_RECORDS PROVIDED_
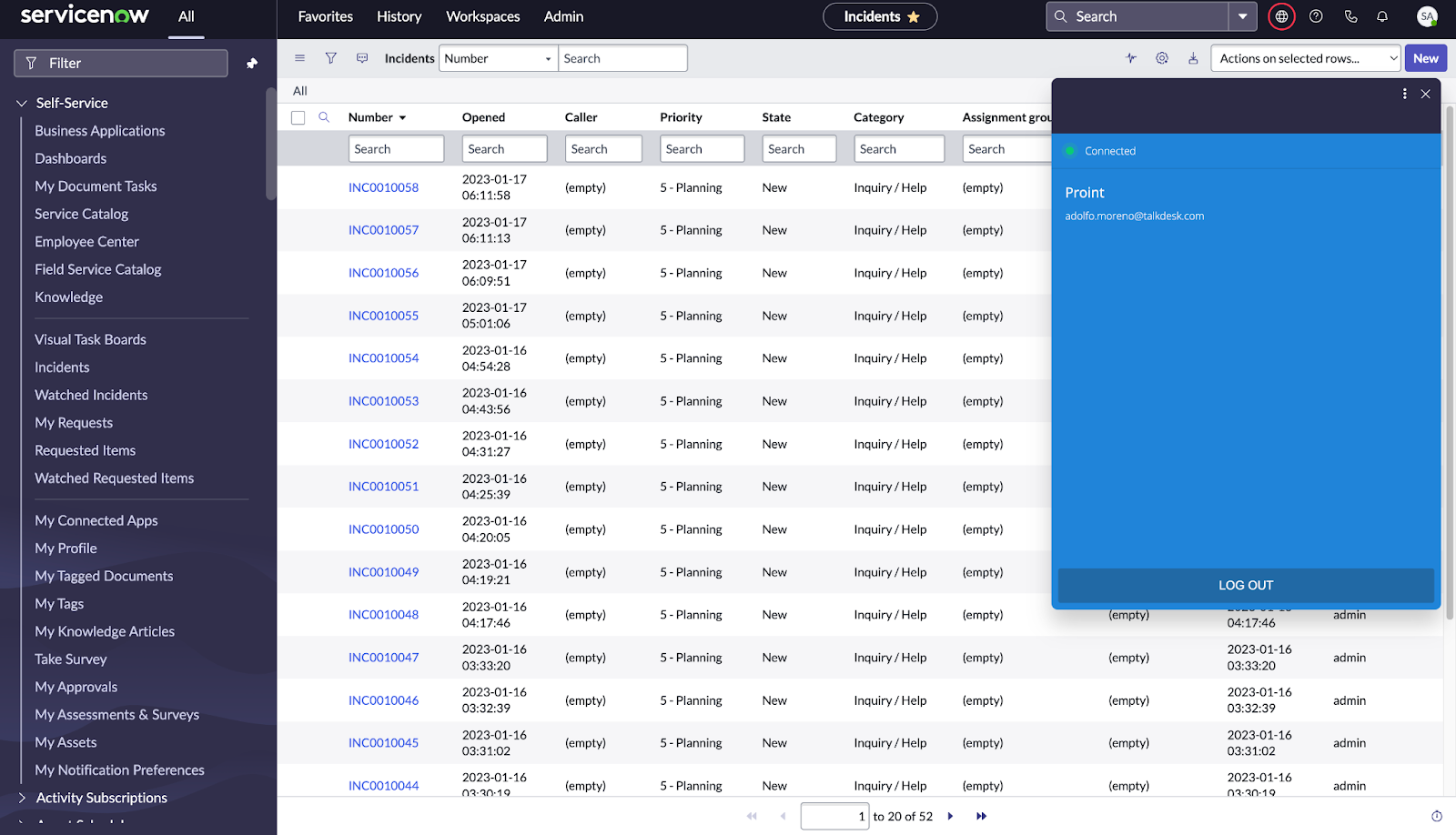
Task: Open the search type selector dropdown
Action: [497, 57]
--
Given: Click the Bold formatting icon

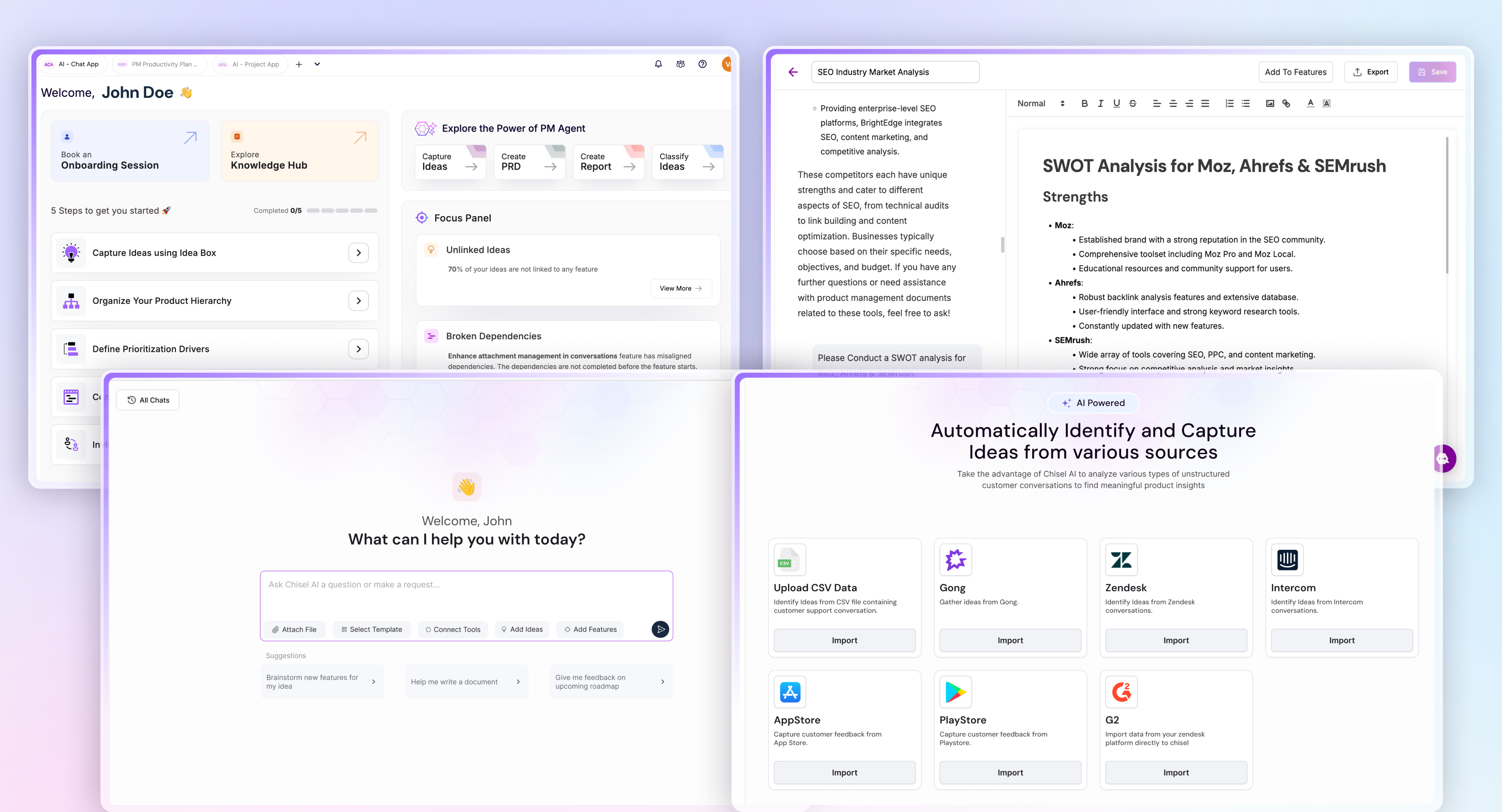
* * *
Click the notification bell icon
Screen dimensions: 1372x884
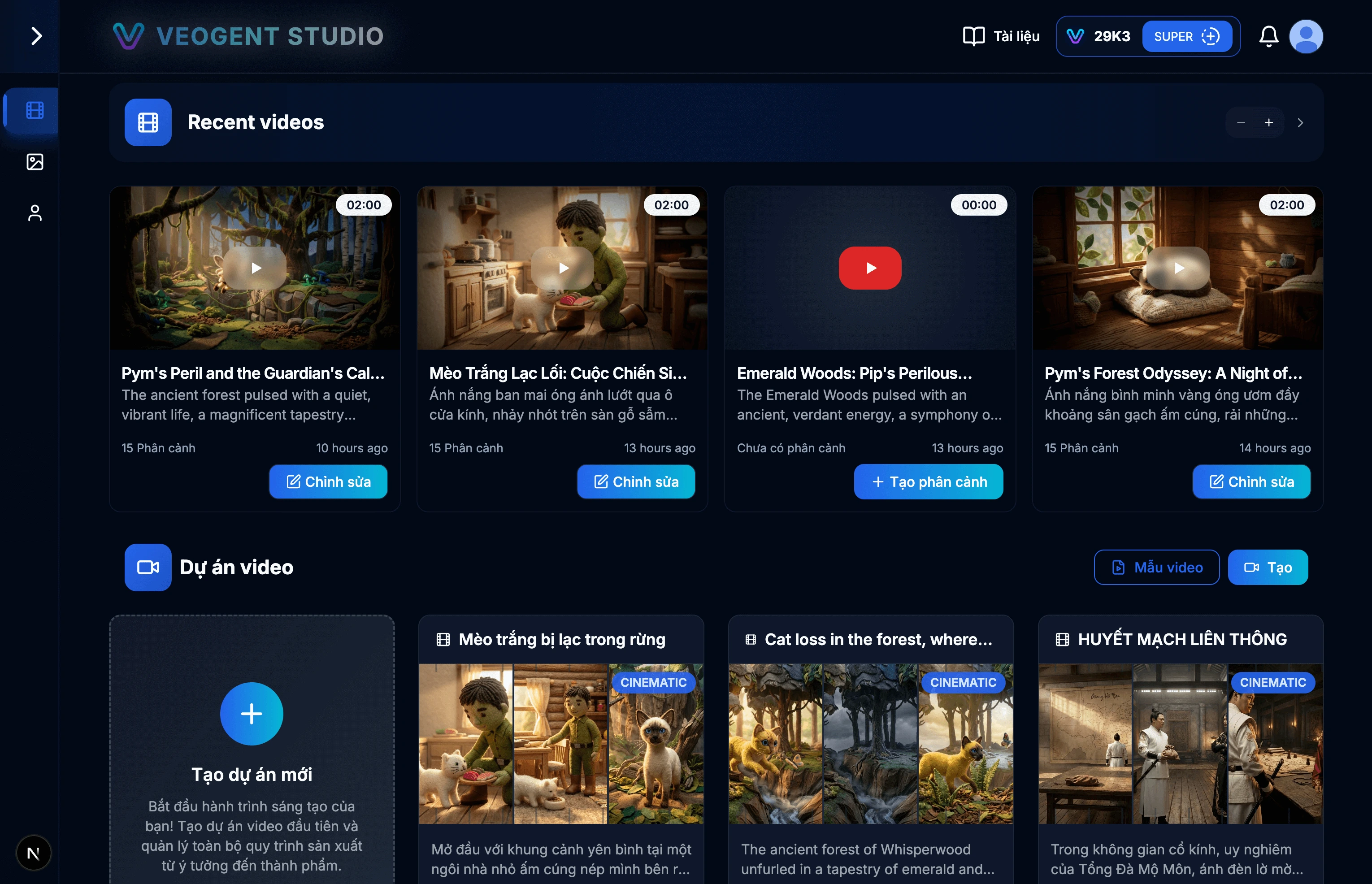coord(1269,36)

_INSTRUCTIONS TO FOLLOW_
Exactly how many lines in the records contain the string "icon"? Give that number alone.

_RESULT OF THIS EXERCISE_
2